The be-hoodied figures had frozen. For a tiny moment there was total silence; then, as one, they all turned tail and fled silently – except for the smaller tubby one, who ran into a lamp post in panic, re-bounded onto his back, scrabbled himself back to his feet, hitched up his robe, then (throwing a terrified glance over his shoulder at something behind Ellis) scurried after the others whimpering.

Granny turned to the owner of the screech and nodded. The owner of the screech inclined its head to Granny. Then it turned to Ellis and eyeballed him with interest.

‘Ellis,’ said Granny, ‘This is Mr Fishplate, the Station Manager.’
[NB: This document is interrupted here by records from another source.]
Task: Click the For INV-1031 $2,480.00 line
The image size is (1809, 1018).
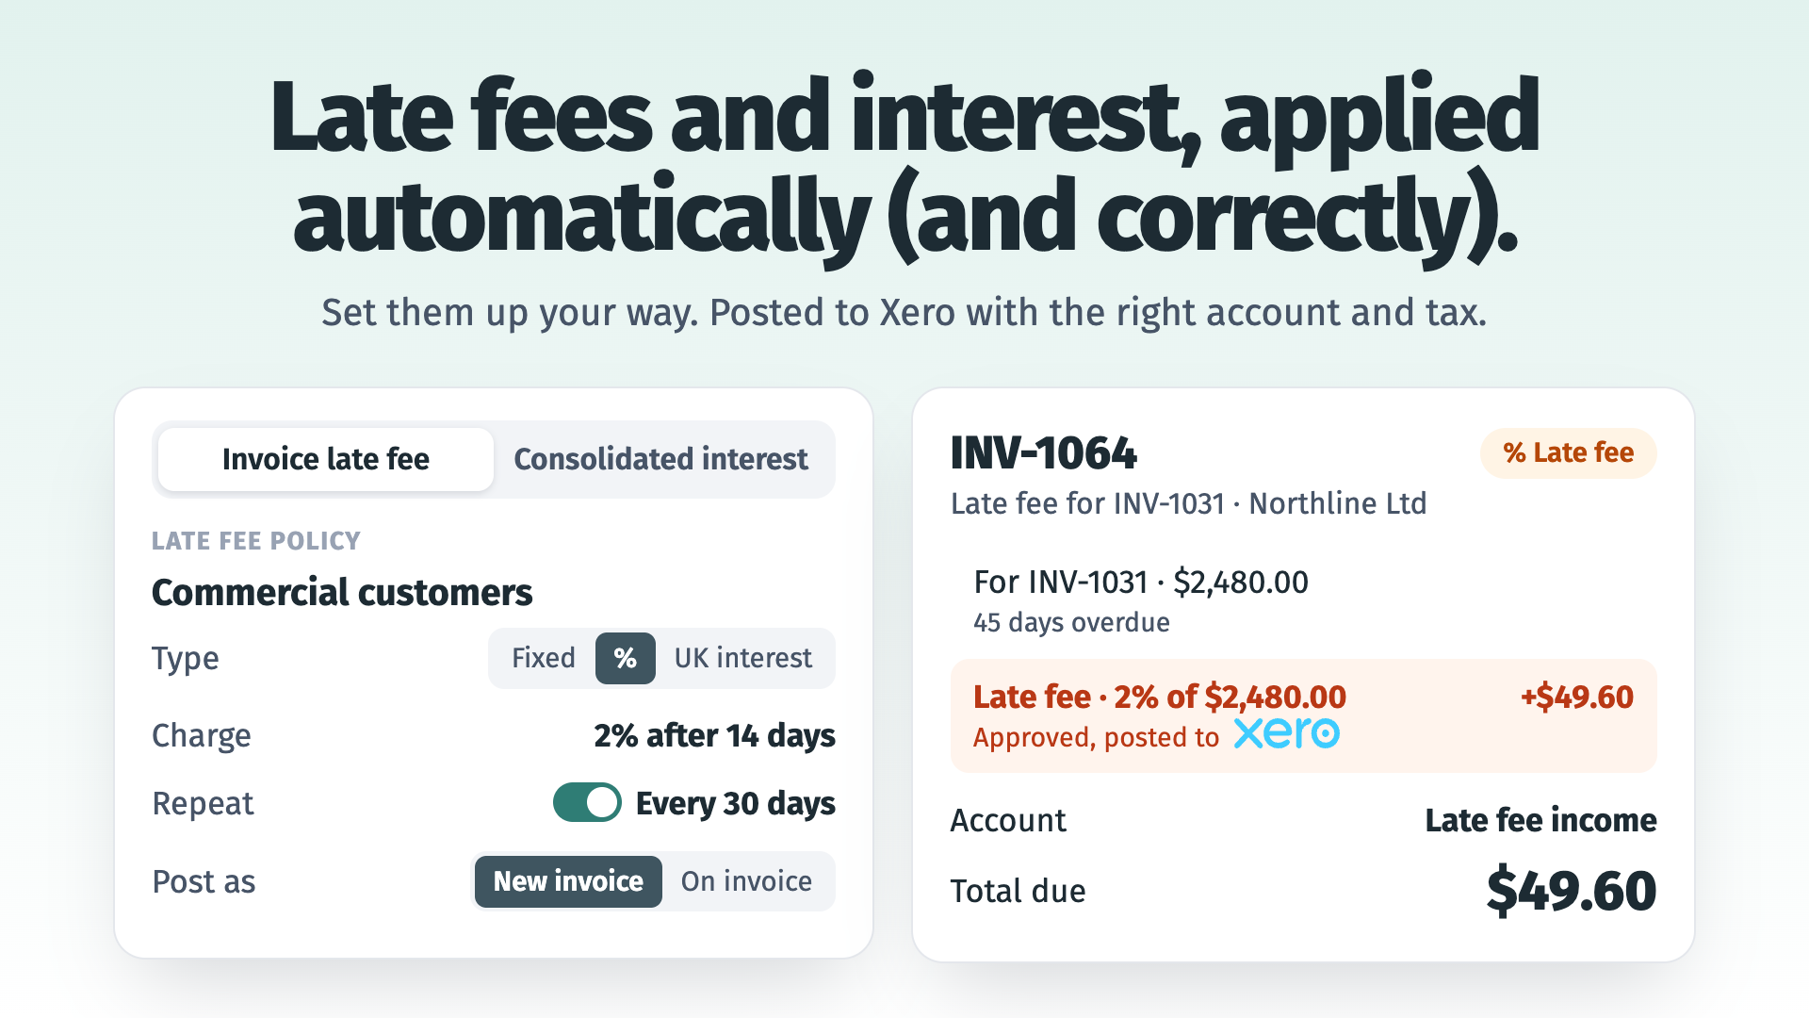Action: point(1141,583)
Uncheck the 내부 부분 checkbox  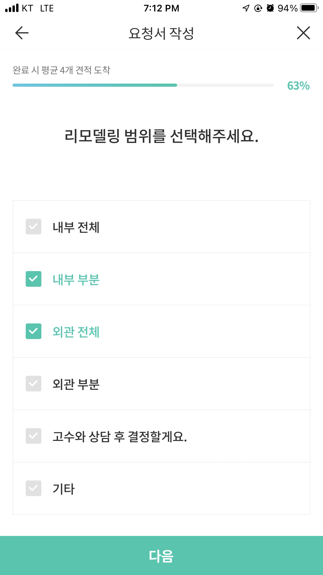34,279

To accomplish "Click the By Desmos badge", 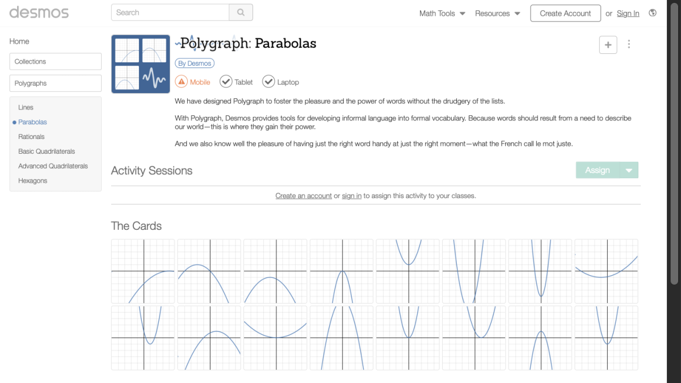I will coord(194,63).
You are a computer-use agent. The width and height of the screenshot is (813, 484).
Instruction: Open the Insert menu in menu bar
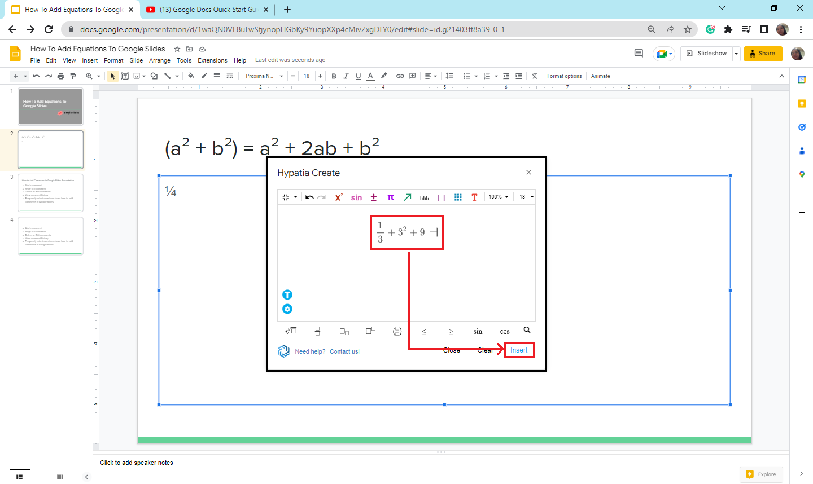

Ellis got to his feet hurriedly, forgetting Ian for a second who slid off his lap, tried to hang on to his trousers with a hasty claw, failed, and landed on the platform with a soft thud and subdued squeak. Ellis nervously shook the wing that was extended towards him. The wing belonged to a large – Ellis corrected himself – a very large seagull, that at first glance appeared to be all beak. Big, yellow, sharp, hooky beak. Then he saw a pair of dark unblinking eyes in a gleaming white head that felt like they were looking right through his skin, into his soul, and out the other side.

Mr Fishplate cocked his head to one side, and Ellis was quite impressed that his smart peaked cap, deep blue with gold frogging, didn’t fall off.

‘You look very much like your father, young man,’ said Mr Fishplate, and before Ellis could answer, the gull turned back to Granny.

‘I must say, Madam, I’m surprised to see you here without your protection. You of all people must know that to come here without it is certain to draw out The Undesirables – unless, of course, that was your intention?’

Granny grinned.

‘Busted!’ she said cheerfully, ‘I need to know exactly where they are, see – Mousole in particular. And the only way to do that is…’ she paused, and looked at Ellis expectantly.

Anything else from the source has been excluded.